(Dataset excerpt)
[Begin]

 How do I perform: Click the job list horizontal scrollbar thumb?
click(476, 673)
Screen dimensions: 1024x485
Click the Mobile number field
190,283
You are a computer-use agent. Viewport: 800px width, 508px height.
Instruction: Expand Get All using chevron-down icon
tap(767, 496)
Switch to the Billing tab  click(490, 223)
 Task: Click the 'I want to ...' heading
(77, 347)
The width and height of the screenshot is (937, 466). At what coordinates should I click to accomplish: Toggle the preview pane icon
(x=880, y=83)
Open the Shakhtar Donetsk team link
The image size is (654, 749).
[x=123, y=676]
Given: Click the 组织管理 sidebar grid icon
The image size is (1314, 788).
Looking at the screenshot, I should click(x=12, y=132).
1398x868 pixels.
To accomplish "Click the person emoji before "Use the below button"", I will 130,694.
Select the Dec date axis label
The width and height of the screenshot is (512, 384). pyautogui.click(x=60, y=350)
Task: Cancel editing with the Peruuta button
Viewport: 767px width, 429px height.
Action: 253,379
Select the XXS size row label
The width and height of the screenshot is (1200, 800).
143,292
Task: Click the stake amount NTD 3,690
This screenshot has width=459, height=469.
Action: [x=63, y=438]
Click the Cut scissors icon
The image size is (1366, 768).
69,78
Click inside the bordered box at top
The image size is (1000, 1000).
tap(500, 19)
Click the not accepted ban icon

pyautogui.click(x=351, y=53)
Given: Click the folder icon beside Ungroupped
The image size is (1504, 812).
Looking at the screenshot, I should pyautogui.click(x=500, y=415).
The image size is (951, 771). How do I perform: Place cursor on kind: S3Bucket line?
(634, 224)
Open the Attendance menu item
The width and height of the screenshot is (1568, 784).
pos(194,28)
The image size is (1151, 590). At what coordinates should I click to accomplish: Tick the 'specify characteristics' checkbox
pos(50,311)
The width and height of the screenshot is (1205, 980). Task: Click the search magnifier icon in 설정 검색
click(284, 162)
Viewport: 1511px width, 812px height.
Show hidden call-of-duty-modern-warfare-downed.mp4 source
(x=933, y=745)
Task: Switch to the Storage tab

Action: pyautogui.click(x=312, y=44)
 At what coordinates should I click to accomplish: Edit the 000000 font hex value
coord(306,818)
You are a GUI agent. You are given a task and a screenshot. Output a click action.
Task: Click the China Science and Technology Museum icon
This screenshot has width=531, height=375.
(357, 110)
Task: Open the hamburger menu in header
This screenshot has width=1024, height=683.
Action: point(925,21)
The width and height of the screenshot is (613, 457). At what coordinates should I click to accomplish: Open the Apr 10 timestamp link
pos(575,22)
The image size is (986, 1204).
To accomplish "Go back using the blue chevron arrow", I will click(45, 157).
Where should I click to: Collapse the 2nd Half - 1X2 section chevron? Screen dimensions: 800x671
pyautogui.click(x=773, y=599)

[End]

--- Objective ---
Copy the items above word for word, from the line with "Given: Click the 组织管理 sidebar grid icon" up to and including the line with "I will 130,694.".

--- Exercise answer ---
Given: Click the 组织管理 sidebar grid icon
The image size is (1314, 788).
Looking at the screenshot, I should click(x=12, y=132).
1398x868 pixels.
To accomplish "Click the person emoji before "Use the below button"", I will 130,694.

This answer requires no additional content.